Differences between barrier and simplex optimizers

Contrasts barrier optimizer with simplex optimizers.

The barrier optimizer and the simplex optimizers (primal and dual) are fundamentally different approaches to solving linear programming problems. The key differences between them have these implications:

  • Simplex and barrier optimizers differ with respect to the nature of solutions. Barrier solutions tend to be midface solutions. In cases where multiple optima exist, barrier solutions tend to place the variables at values between their bounds, whereas in basic solutions from a simplex technique, the values of the variables are more likely to be at either their upper or their lower bound. While objective values will be the same, the nature of the solutions can be very different.

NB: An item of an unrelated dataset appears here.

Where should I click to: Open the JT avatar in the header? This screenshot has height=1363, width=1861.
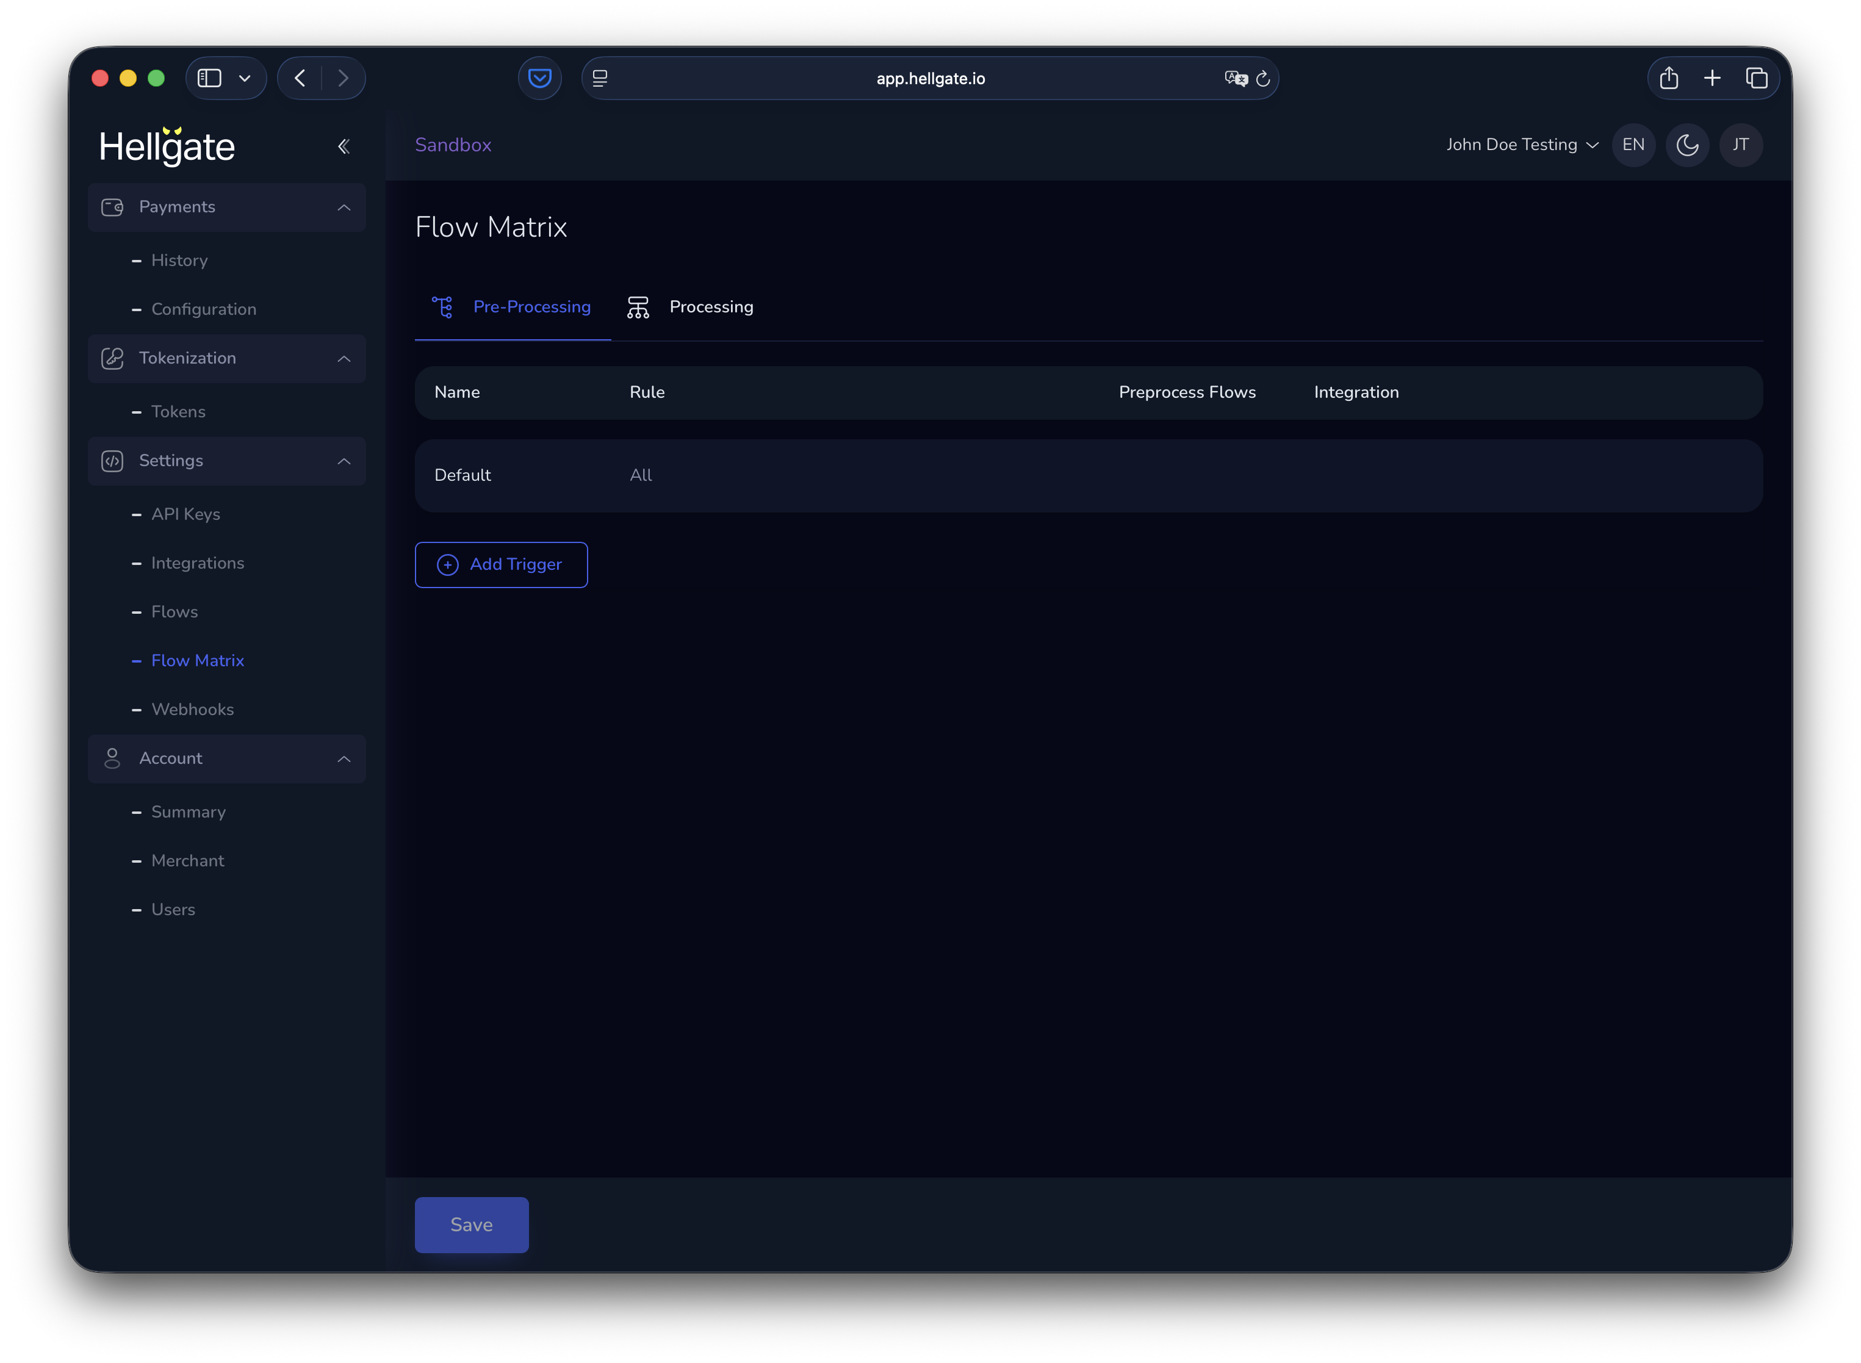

  • By default, the barrier optimizer uses crossover to produce a basis. However, you may choose to run the barrier optimizer without crossover. In such a case, the fact that barrier without crossover does not produce a basic solution has consequences. Without a basis, you will not be able to optimize the same or similar problems repeatedly using advanced start information. You will also not be able to obtain range information for performing sensitivity analysis.

  • Simplex and barrier optimizers have different numeric properties, sensitivity, and behavior. For example, the barrier optimizer is sensitive to the presence of unbounded optimal faces, whereas the simplex optimizers are not. As a result, problems that are numerically difficult for one method may be easier to solve by the other. In these cases, concurrent optimization, as documented in Concurrent optimizer in parallel, may be helpful.

  • Simplex and barrier optimizers have different memory requirements. Depending on the size of the Cholesky factor, the barrier optimizer can require significantly more memory than the simplex optimizers.

  • Simplex and barrier optimizers work well on different types of problems. The barrier optimizer works well on problems where the AAT remains sparse. Also, highly degenerate problems that pose difficulties for the primal or dual simplex optimizers may be solved quickly by the barrier optimizer. In contrast, the simplex optimizers will probably perform better on problems where the AAT and the resulting Cholesky factor are relatively dense, though it is sometimes difficult to predict from the dimensions of the model when this will be the case. Again, concurrent optimization, as documented in Concurrent optimizer in parallel, may be helpful.